# Kuhn Big Square balers....



## rob_cook2001 (Apr 30, 2010)

Does anyone have experience with one?? I am looking hard at getting into 3x3's so i have been looking around. 2 Days ago I got a chance to Demo a new Kuhn 3x4 (they didn't have a 3x3 available) and all I can say is that is one hay eating machine. They have a few kinks to work out though. The Knotter fans blow the hay forward towards the tractor and Hay likes to build up around the needles. I am also concerned about the fact they are a single knotter system.
Anyone have any opinions on these machines?
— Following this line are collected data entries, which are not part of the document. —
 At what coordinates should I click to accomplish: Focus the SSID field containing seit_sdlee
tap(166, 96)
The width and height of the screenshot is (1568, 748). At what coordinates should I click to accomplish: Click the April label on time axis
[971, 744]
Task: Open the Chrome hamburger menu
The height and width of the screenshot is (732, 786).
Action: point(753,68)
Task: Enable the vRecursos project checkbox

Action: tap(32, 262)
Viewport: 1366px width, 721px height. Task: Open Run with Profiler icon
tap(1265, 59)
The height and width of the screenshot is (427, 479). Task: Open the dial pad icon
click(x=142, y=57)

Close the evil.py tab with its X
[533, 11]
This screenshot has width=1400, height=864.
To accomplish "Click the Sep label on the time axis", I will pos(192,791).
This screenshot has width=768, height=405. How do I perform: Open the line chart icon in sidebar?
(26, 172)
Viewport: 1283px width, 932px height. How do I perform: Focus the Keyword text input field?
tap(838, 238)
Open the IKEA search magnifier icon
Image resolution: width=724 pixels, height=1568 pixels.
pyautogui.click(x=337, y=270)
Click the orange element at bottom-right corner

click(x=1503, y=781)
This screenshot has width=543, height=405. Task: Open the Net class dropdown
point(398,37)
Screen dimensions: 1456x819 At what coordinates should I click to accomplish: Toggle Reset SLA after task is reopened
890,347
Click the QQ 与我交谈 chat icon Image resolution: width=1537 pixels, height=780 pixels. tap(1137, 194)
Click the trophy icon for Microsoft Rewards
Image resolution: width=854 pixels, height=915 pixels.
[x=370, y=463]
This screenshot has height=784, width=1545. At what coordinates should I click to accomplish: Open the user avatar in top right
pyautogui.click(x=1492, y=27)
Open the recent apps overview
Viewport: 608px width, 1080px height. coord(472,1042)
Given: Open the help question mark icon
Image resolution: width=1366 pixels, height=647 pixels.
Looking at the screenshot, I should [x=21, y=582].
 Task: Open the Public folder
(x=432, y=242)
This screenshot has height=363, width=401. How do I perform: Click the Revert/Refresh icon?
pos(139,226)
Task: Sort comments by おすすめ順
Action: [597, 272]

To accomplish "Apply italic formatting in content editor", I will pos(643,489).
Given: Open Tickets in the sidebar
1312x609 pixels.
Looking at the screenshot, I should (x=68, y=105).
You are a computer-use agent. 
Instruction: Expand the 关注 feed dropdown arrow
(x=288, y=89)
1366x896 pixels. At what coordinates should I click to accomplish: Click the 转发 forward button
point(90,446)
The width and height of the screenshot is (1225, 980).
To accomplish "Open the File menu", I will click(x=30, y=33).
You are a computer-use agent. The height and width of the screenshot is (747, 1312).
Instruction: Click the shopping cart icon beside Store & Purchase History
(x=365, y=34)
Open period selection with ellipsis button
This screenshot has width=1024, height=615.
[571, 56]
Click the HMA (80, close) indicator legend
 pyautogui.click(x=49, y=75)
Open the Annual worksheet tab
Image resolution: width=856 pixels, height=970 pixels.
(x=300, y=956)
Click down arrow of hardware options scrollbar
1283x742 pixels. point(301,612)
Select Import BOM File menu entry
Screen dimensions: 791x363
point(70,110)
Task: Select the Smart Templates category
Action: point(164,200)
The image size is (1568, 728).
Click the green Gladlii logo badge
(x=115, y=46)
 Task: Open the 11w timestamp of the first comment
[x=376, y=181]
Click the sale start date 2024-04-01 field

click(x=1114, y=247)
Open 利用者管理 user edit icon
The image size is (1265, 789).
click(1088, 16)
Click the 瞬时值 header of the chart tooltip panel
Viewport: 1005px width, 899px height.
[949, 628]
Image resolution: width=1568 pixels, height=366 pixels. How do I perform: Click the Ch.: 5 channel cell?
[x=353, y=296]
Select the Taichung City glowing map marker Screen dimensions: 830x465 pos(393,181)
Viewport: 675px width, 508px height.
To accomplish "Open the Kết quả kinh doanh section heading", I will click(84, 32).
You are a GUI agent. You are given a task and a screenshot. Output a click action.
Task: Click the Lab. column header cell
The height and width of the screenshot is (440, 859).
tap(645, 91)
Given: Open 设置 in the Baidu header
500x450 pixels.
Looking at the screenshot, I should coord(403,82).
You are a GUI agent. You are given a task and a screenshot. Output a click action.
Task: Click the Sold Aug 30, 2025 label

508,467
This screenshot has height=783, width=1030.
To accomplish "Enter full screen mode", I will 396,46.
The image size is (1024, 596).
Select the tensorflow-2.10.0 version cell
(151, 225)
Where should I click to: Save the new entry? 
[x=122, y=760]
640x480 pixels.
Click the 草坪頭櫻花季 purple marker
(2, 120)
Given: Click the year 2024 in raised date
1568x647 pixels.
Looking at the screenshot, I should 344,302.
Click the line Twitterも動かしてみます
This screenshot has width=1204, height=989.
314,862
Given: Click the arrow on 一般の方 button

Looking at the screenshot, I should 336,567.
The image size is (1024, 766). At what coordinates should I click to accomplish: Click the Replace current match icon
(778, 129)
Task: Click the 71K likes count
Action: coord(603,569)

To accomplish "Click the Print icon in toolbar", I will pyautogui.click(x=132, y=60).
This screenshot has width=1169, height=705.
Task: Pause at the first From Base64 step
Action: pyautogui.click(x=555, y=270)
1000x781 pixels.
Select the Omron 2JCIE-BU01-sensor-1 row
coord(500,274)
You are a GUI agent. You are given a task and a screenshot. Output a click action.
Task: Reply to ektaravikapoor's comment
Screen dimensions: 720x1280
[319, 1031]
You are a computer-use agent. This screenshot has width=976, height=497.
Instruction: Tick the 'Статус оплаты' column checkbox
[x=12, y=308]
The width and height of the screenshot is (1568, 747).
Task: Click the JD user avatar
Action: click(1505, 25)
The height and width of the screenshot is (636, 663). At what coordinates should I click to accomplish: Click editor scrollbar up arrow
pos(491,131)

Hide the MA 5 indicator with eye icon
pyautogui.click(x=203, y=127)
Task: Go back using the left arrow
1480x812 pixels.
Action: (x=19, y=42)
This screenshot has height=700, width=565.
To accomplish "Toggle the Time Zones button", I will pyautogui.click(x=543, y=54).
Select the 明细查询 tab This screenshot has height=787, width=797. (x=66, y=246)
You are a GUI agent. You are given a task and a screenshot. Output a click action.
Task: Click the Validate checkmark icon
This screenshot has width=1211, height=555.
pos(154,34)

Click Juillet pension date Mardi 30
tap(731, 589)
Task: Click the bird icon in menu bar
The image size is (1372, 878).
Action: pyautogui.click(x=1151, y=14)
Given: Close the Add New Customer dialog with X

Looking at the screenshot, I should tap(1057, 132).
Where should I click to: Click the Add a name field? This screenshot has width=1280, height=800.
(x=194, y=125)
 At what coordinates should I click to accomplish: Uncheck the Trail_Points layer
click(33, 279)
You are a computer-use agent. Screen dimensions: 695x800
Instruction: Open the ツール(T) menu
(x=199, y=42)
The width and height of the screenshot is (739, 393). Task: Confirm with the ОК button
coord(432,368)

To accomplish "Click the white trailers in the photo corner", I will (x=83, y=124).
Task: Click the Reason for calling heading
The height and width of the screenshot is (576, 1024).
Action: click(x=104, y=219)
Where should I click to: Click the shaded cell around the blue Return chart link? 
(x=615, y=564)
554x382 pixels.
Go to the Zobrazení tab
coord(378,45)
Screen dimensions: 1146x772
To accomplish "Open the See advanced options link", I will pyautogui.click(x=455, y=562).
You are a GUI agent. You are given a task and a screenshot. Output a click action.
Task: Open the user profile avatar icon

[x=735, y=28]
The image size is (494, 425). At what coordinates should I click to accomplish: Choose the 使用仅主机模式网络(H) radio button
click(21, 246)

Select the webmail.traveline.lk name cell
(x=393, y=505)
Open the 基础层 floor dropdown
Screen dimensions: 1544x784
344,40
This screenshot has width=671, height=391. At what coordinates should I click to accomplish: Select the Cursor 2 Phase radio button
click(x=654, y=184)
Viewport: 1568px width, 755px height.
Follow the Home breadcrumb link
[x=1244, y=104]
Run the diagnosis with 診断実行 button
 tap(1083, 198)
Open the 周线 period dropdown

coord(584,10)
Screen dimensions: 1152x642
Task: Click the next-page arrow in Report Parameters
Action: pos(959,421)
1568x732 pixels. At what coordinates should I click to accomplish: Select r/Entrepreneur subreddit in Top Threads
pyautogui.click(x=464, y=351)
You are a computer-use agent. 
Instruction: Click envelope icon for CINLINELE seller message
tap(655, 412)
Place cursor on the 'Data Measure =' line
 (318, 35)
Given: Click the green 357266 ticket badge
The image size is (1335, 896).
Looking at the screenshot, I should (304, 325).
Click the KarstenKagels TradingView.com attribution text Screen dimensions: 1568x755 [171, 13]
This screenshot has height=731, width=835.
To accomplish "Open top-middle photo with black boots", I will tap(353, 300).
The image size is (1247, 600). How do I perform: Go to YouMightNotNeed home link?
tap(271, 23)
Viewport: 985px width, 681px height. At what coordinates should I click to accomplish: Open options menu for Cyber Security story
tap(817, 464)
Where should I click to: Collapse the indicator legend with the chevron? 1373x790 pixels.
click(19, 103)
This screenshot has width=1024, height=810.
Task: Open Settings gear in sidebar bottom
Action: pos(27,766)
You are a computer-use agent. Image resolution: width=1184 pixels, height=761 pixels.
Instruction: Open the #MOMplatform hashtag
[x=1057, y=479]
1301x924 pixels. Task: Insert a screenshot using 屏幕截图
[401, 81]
They are much cheaper than the hesstons and I think it might be a better built machine.
Thanks
Robert


----------



## wittegeit (Jul 12, 2009)

Hello Rob,

Found this: Welcome to Facebook
Perhaps you could ask them how they like it?


----------



## IAhaymakr (Jun 4, 2008)

I know nothing about Kuhn square balers, except that it is not thier design. They bought out someone else to get a baler. What I do know is that a square baler is a big investment. Buy one that is going to work when you need it, and have a dealer who knows how to make it work when you have a problem. Saving a few bucks up front is useless if you have hay to bale and are sitting still. You mentioned single knotters...bad design left behind by everyone years back. Built as heavy as hesston? I doubt it, but maybe you have a good dealer close by who can help you determine that. Whatever you do, buy something that will be backed up by a good dealer. My Krone dealer is excellent, and is close by. At times that has been priceless.


----------



## rob_cook2001 (Apr 30, 2010)

I believe Vicon is the company the bought out.
Robert


----------



## mlappin (Jun 25, 2009)

Went to Vicons site, their baler and the Kuhn sure look the same.


----------



## grouchy (Sep 19, 2009)

USA BiG Pack Roadshow 2010


----------



## haystax (Jul 24, 2010)

I'm not a fan of the 3x3 size but some neighbors here have put over 100k bales on five of the early Hesston 4755 and 4760 without any real problems. Made a believer out of me when I used to think Hesstons were built a little too light.

No complaints with my 4790 at around 35K bales - may be tempted to look at a Krone in the next year or two.

I would make sure your dealer is VERY good before buying a machine with relatively little time in the US market


----------



## nitsud13 (Sep 17, 2010)

I bought a kuhn 890 this spring and after one season of running it I don't have any complaints. The single knotters work better then the double knotters I think. I never had a problem with them. The only problem I had was with my twine and getting it to feed the new balls through which we figured out. I only popped one not the whole summer which i thought was really good when customers were having a hard time getting there forks in the bales. Talking about an eating machine I ran a Case LB 333 before and I could go 2 miles an hr. faster with the Kuhn then I could with the Case. I liked the Kuhn 890 so much that I'm hoping to get a Kuhn 1290 for next season.


----------